» Exercise objective: The required answer is every line of the data containing the word "menu".

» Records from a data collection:
BEGIN
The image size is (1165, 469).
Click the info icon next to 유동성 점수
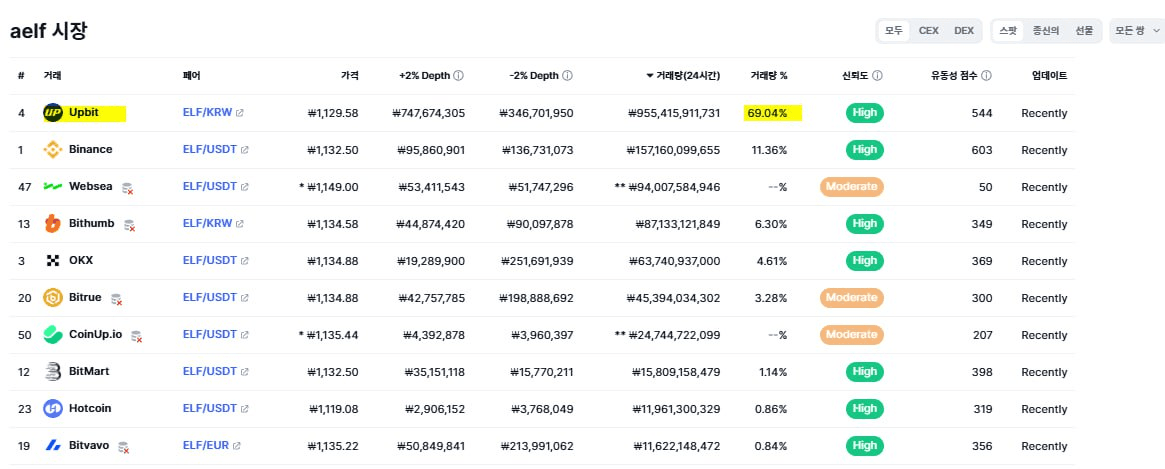[x=986, y=76]
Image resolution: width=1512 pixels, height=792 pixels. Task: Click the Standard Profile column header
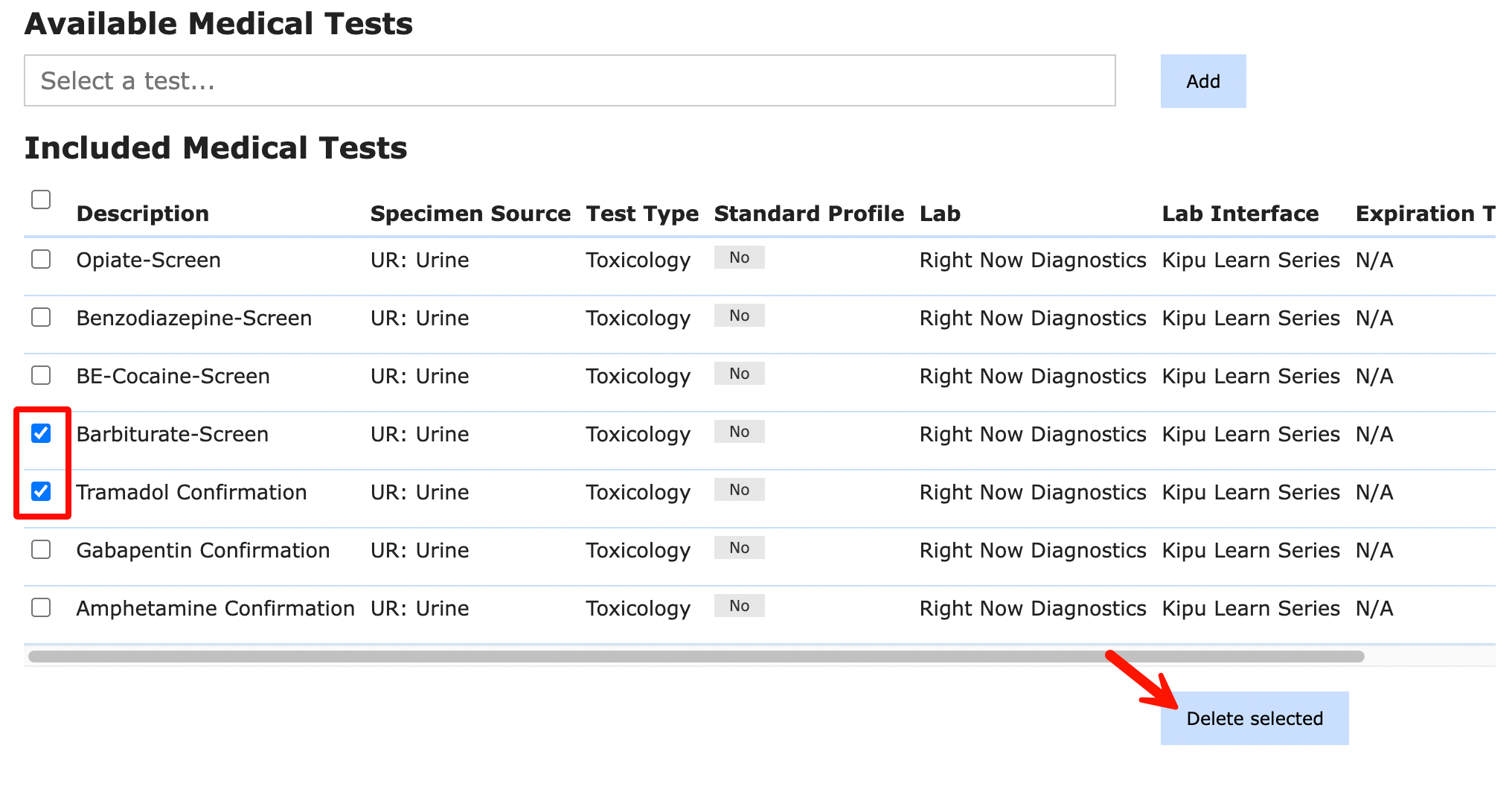click(x=809, y=214)
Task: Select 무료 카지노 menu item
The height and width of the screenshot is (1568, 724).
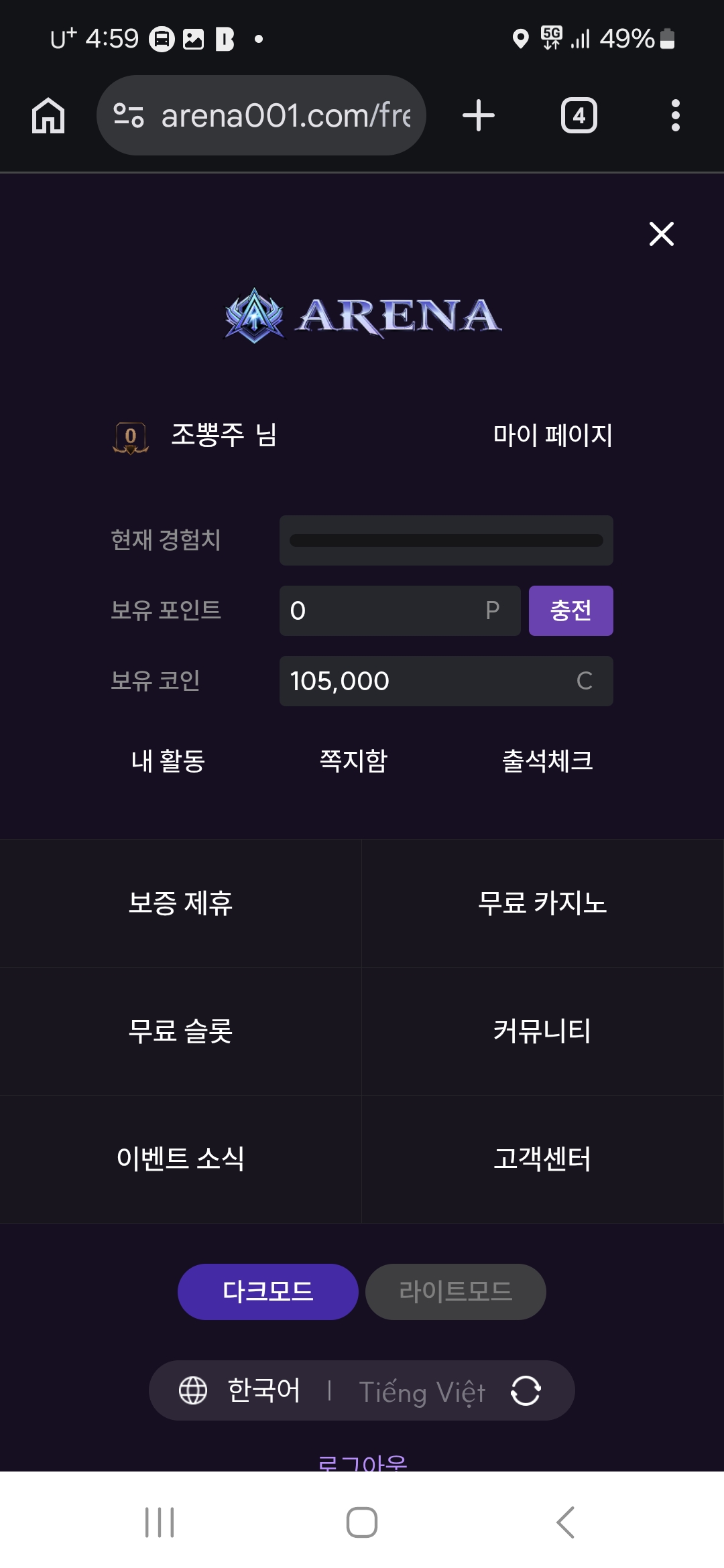Action: click(542, 903)
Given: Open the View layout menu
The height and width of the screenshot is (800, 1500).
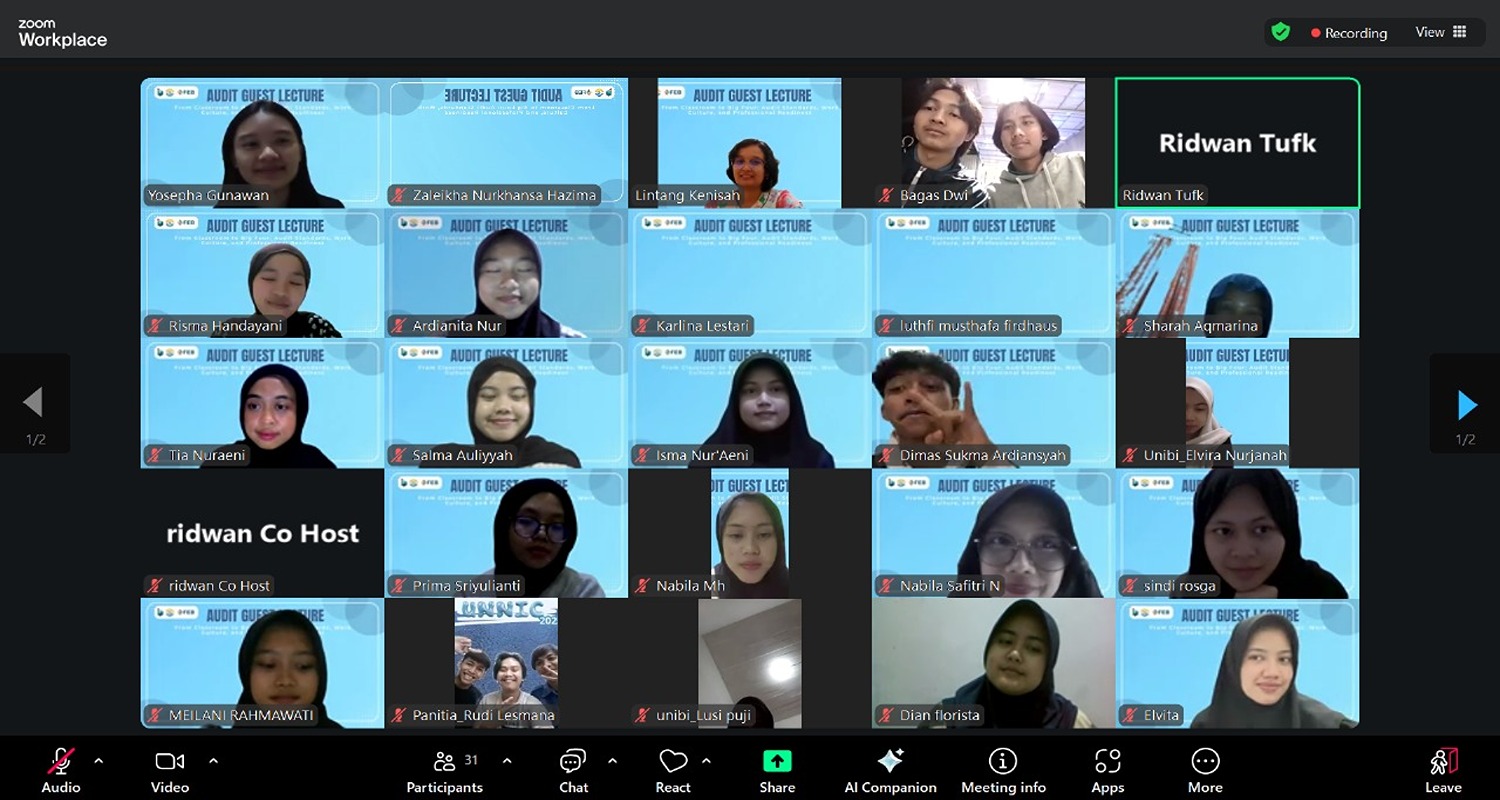Looking at the screenshot, I should click(1441, 32).
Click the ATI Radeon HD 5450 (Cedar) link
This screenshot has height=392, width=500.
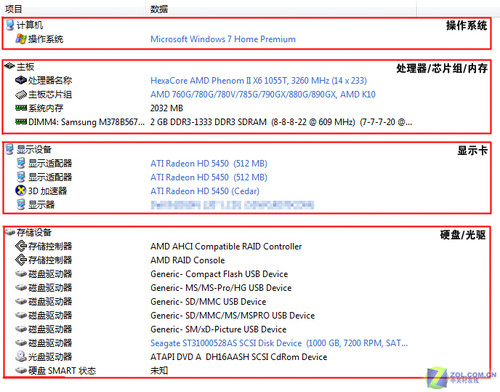coord(205,191)
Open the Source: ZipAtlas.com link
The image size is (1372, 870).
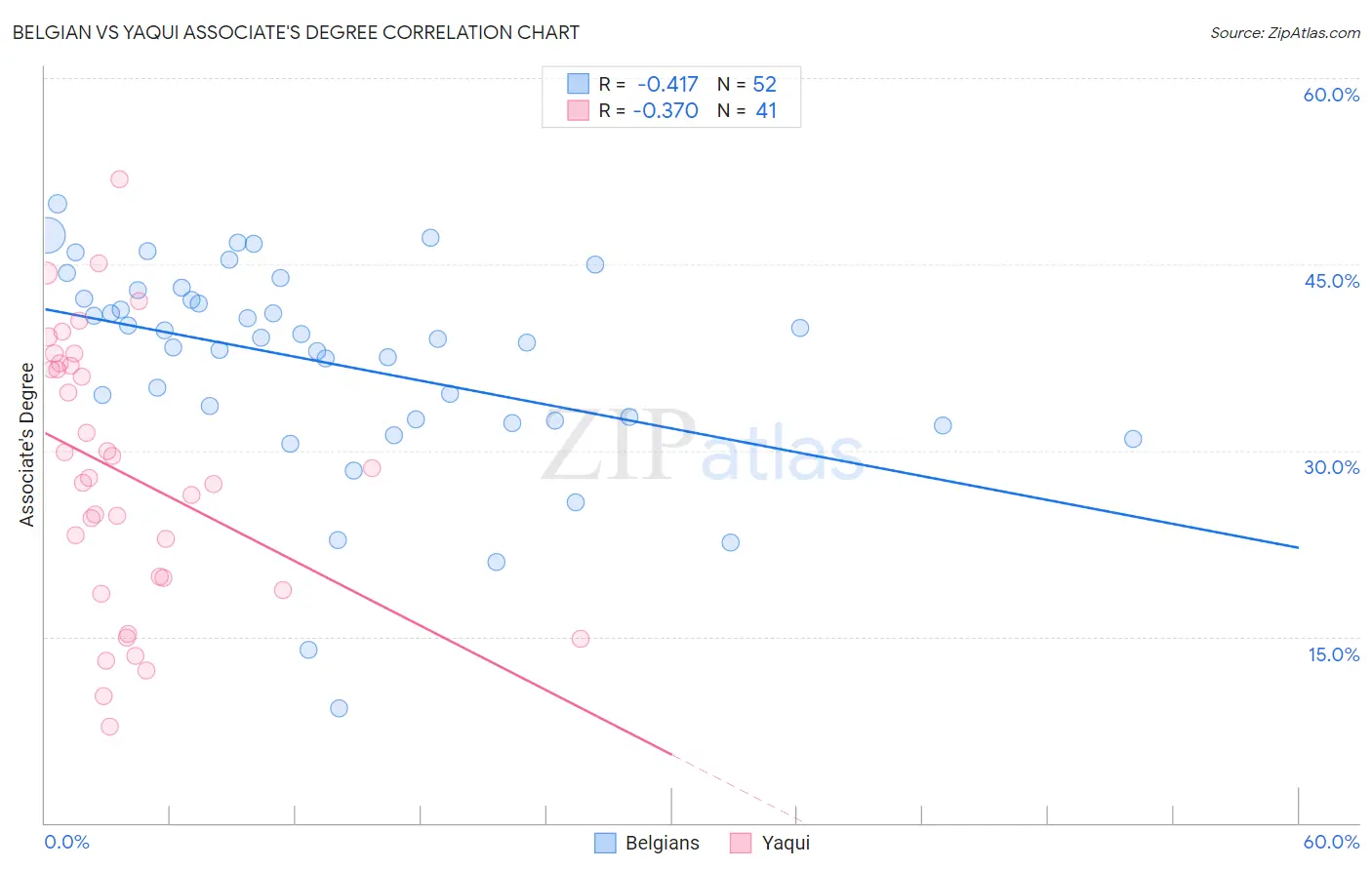[1285, 32]
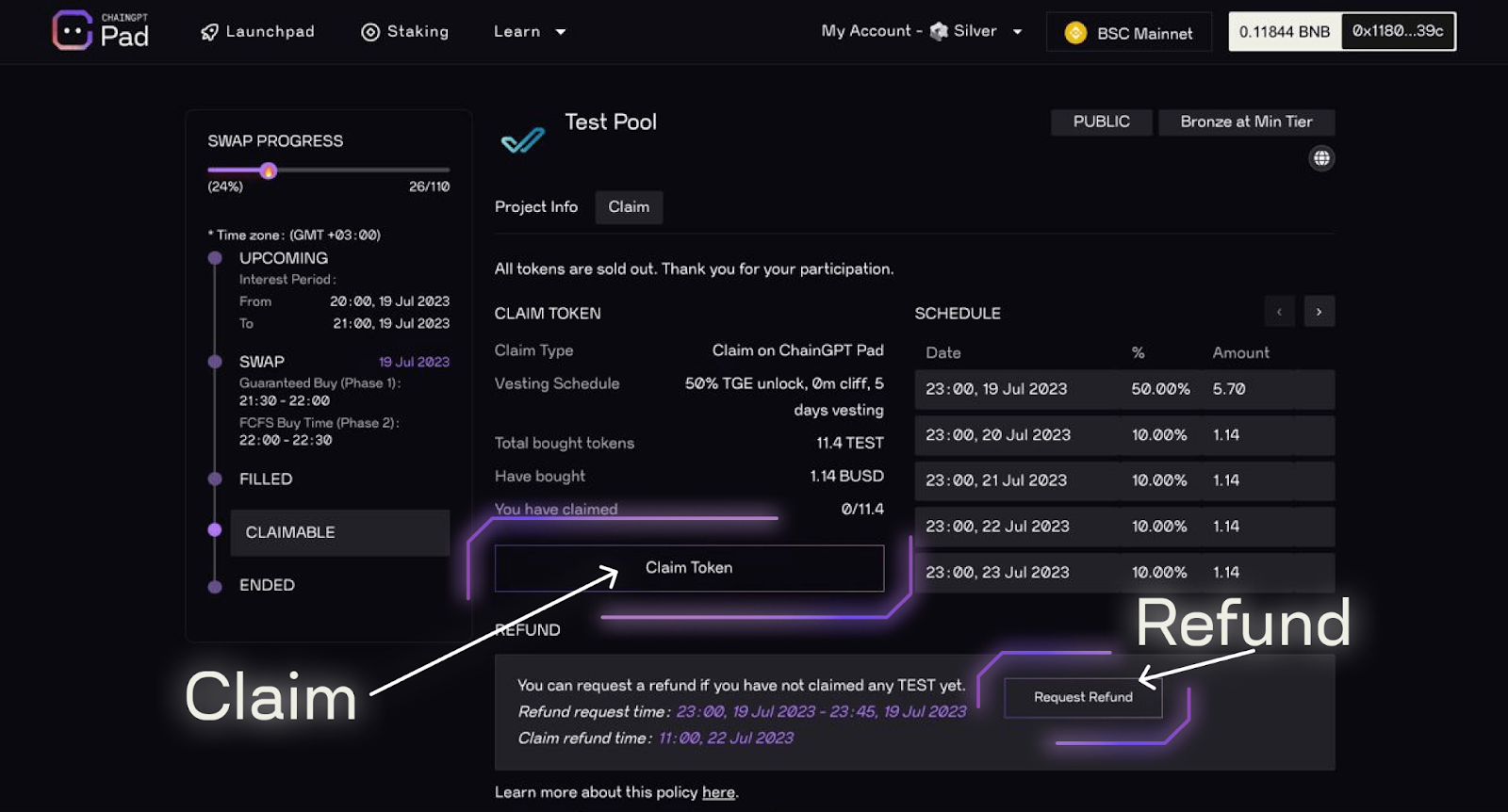This screenshot has width=1508, height=812.
Task: Click the Test Pool checkmark logo
Action: (x=523, y=140)
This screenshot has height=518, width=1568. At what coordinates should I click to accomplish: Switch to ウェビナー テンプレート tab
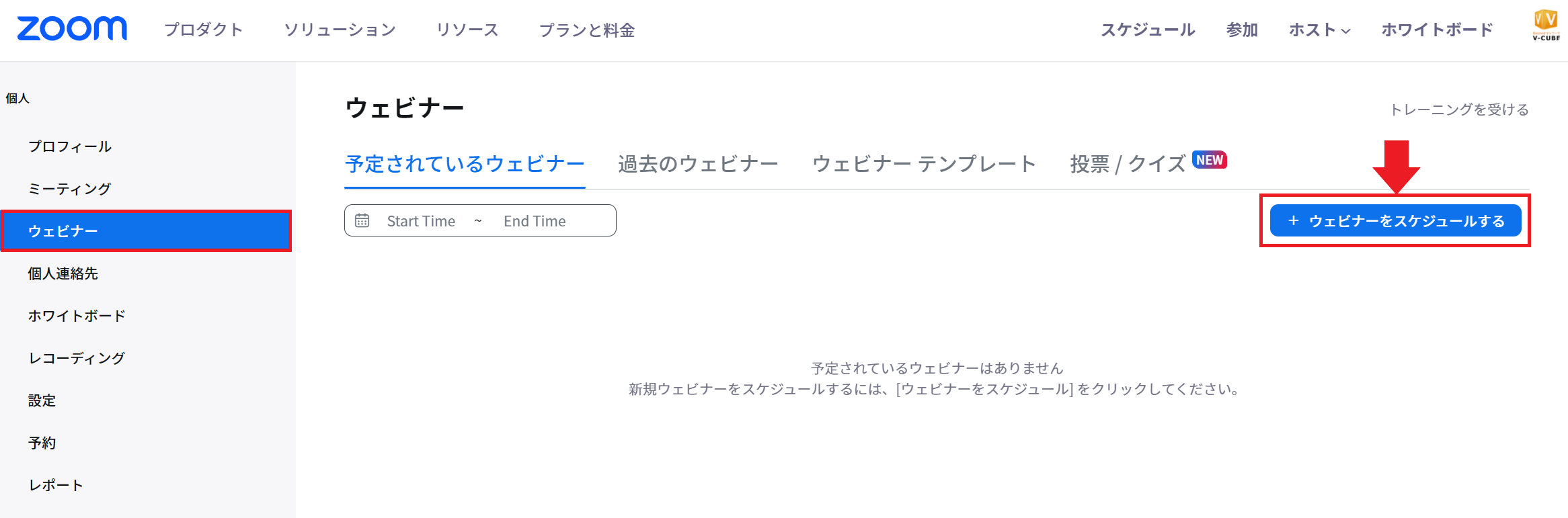point(924,164)
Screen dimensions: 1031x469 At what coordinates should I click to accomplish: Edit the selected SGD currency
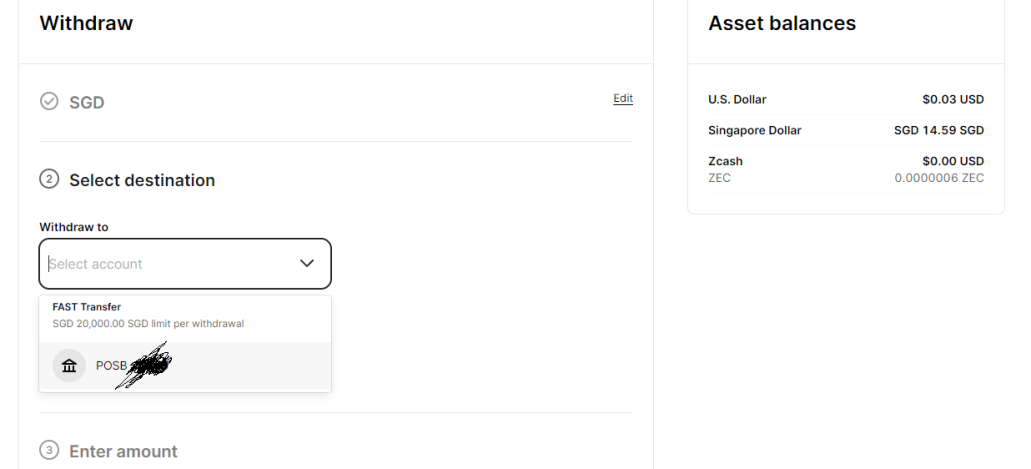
END
» Exercise response:
Task: Select 무료 카지노 menu item
Given: Open the View layout menu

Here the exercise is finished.